Vascular responses to hypercapnia during chronic hypoperfusion in the bilateral cerebral hemisphere. (A, B) Time–response curves for the normalized increase in cerebral blood flow (CBF) response to hypercapnia during chronic hypoperfusion in the hemisphere ipsilateral to unilateral common carotid artery occlusion (UCCAO) (A) and in the hemisphere contralateral to UCCAO (B). The horizontal bars indicate the 5% CO₂ inhalation period. These data were normalized to the pre-CO₂ inhalation level (20 seconds before 5% CO₂ inhalation). Each response curve represents the mean for all animals on each measurement day. The error bars indicate standard deviation. (C) Mean percentage increase in CBF in the bilateral hemisphere within 10 to 20 seconds of 5% CO₂ inhalation. Ipsilateral hemisphere (Ipsi, black); contralateral hemisphere (Contra, white). The error bars indicate standard deviation. *P<0.05, **P<0.01.

Figure 3

(A) Longitudinal imaging of cortical vessels at the cortical surface in the hemisphere ipsilateral to unilateral common carotid artery occlusion (UCCAO). The arterioles are dilated significantly after UCCAO. Before UCCAO, the arterioles were dilated during hypercapnia. The dilation observed during hypercapnia was unnoticeable after UCCAO. Scale bar, 50 μm. (B) Longitudinal diameters in the cortical microvessels during normocapnia and hypercapnia in the hemisphere ipsilateral to UCCAO. (C) Longitudinal percentage changes in cortical microvessel diameter from the preoperative value. These findings represent the diameter response to decreased cerebral perfusion pressure (CPP; i.e., autoregulatory vasodilation). The microvessels dilated progressively and reached a maximum diameter at 14 days after UCCAO. (D) Longitudinal cortical microvessel diameter responses to hypercapnia.
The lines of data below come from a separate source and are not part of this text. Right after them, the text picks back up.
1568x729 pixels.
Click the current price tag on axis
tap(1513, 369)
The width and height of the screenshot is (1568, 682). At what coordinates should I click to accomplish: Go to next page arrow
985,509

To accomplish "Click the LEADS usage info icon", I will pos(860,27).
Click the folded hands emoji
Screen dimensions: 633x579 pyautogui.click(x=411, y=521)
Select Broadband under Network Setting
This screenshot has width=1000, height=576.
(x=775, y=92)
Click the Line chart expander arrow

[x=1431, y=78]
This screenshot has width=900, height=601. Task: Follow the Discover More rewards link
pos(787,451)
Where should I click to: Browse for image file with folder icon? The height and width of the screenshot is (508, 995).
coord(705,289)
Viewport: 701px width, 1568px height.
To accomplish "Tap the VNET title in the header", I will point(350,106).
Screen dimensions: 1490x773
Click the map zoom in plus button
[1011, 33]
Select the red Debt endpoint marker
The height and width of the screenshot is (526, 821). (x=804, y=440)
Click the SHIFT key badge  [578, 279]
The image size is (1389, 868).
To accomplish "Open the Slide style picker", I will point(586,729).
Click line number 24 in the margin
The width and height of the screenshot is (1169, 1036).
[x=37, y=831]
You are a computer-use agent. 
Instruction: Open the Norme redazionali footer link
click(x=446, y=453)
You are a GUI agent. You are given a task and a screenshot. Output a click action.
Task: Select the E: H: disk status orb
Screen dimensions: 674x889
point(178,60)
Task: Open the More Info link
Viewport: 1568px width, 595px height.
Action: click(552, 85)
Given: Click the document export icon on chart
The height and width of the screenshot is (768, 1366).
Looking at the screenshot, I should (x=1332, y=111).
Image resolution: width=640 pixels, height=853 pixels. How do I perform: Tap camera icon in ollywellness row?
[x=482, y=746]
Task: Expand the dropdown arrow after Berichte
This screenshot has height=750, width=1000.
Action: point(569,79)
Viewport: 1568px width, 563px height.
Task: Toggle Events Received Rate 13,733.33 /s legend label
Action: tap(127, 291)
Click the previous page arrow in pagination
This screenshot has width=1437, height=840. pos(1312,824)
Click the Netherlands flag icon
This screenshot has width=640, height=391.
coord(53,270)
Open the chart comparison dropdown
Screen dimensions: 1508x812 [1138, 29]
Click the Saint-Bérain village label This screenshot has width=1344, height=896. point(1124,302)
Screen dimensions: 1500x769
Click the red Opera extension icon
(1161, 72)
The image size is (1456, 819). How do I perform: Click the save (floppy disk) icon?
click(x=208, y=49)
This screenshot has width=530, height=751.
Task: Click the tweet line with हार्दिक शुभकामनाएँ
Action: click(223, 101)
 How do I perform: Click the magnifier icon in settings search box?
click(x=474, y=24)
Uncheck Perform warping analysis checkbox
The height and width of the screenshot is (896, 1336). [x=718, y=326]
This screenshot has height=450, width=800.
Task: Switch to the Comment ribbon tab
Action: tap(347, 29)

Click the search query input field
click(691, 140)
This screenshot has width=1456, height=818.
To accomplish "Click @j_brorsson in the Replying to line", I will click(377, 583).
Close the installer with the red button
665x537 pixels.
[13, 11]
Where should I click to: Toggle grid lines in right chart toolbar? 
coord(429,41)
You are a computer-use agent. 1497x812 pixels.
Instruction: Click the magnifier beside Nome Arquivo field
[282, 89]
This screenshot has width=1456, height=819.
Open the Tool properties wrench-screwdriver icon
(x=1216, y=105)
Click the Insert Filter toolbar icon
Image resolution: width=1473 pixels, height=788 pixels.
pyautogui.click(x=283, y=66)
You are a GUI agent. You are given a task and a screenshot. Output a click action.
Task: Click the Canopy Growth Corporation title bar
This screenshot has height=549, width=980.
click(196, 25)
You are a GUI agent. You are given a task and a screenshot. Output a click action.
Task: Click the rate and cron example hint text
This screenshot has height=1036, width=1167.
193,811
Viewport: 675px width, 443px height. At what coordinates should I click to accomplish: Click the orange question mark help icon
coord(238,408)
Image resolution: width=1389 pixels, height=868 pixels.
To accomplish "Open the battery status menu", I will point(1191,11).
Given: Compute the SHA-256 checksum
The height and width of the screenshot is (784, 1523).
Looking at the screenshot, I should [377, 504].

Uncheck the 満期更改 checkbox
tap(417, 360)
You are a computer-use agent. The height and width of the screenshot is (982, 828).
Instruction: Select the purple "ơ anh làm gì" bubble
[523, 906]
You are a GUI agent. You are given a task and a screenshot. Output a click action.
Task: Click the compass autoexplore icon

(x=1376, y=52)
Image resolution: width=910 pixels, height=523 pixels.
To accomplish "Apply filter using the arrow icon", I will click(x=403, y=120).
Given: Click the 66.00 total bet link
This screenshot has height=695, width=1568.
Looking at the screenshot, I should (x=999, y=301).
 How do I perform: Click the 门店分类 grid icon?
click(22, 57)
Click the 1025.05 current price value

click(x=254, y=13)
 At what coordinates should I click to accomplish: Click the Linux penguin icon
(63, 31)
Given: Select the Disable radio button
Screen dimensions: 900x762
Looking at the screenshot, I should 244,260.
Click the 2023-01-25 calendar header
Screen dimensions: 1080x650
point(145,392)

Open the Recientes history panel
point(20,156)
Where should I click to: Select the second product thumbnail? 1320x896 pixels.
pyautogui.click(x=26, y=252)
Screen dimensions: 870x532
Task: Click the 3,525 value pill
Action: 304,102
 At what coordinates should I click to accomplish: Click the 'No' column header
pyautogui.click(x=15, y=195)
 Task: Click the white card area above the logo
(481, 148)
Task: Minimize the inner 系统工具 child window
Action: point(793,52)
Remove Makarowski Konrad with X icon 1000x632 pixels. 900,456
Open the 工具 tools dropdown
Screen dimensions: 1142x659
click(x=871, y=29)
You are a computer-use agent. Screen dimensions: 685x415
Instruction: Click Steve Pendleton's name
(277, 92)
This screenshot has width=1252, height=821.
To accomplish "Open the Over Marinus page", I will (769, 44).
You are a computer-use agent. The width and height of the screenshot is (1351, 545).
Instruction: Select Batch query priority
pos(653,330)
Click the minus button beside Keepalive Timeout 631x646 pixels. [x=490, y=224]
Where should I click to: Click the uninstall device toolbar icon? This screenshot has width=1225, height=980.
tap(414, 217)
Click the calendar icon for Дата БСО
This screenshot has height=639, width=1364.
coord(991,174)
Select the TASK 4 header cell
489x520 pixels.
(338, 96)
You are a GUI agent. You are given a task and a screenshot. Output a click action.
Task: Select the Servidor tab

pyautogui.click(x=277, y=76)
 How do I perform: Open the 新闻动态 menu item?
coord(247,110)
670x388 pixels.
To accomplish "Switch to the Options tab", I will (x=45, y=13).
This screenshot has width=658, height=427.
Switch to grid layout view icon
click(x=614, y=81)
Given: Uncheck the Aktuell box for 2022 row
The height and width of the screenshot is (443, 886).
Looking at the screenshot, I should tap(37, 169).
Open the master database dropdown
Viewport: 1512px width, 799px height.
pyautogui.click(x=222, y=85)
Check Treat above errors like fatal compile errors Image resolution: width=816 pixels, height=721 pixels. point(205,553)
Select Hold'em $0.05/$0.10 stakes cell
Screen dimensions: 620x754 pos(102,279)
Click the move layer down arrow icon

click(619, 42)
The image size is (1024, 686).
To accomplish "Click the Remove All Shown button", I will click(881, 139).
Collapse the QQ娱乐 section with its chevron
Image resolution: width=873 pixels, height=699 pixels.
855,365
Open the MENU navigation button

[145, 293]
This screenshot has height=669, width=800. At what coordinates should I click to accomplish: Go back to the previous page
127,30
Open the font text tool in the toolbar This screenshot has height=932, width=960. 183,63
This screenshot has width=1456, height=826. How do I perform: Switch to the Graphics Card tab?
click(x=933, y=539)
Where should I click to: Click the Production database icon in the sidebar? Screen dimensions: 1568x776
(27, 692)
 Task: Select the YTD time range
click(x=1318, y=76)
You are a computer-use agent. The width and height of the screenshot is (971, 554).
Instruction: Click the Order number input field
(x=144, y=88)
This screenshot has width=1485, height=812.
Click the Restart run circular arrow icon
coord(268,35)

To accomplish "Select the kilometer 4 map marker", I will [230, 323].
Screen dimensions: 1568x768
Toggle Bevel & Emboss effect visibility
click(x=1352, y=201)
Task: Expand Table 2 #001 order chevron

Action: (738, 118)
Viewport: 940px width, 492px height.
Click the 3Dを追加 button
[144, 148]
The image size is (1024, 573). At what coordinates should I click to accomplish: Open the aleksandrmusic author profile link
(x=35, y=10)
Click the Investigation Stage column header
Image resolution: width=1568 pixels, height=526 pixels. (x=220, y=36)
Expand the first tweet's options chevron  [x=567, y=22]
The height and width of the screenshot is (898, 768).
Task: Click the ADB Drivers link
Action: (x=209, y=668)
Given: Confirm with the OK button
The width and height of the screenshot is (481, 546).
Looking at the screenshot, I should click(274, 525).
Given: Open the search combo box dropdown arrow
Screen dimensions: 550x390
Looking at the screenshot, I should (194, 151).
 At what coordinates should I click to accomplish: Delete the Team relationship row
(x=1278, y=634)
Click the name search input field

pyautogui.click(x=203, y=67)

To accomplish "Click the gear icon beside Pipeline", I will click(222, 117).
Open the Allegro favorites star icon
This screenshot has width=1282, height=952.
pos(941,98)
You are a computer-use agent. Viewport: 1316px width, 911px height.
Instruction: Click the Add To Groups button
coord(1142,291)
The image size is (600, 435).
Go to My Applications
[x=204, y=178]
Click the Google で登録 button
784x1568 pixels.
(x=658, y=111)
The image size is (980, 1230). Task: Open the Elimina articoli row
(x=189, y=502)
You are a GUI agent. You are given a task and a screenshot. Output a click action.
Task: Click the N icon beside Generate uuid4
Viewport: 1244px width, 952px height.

The diameter responses to hypercapnia in the arterioles were significantly decreased after UCCAO. The error bars indicate standard deviation. A, arteriole; C, capillary; V, venule. Normocapnia (white); hypercapnia (black). *P<0.05, **P<0.01 (against preoperative value).

Figure 4

(A) Longitudinal imaging of cortical vessels at the cortical surface in the hemisphere contralateral to unilateral common carotid artery occlusion (UCCAO). Scale bar, 50 μm. (B) Longitudinal diameters in cortical microvessels during normocapnia and hypercapnia in the hemisphere contralateral to UCCAO. (C) Longitudinal percentage changes in cortical microvessel diameter from the preoperative value in the hemisphere contralateral to UCCAO. Although arterioles were slightly dilated 7 days after UCCAO, statistically significant dilation was not found in any of the three microvasculature components throughout the experimental period. (D) Longitudinal vascular responses to hypercapnia in cortical microvessels in the hemisphere contralateral to UCCAO. There were no significant differences in responses throughout the experimental period. The error bars indicate standard deviation. A, arteriole; V, venule. Normocapnia (white); hypercapnia (black).

Figure 5

Correlation between the diameter responses to decreased cerebral perfusion pressure (CPP) and those to hypercapnia in the arterioles for the hemisphere ipsilateral to unilateral common carotid artery occlusion (UCCAO) in all mice during the entire experimental period. There was a significant negative correlation (R²=0.806; P<0.0001).

Figure 6

Magnetic resonance imaging experiments obtained 30 days after unilateral common carotid artery occlusion. The panel on the left shows a T2-weighted image. The panel on the right shows a diffusion-weighted image. The images were acquired at the area including the parietal cortex (PC) and hippocampus (HC). No abnormal changes in signal intensity were observed. The white arrow indicates the cover glass.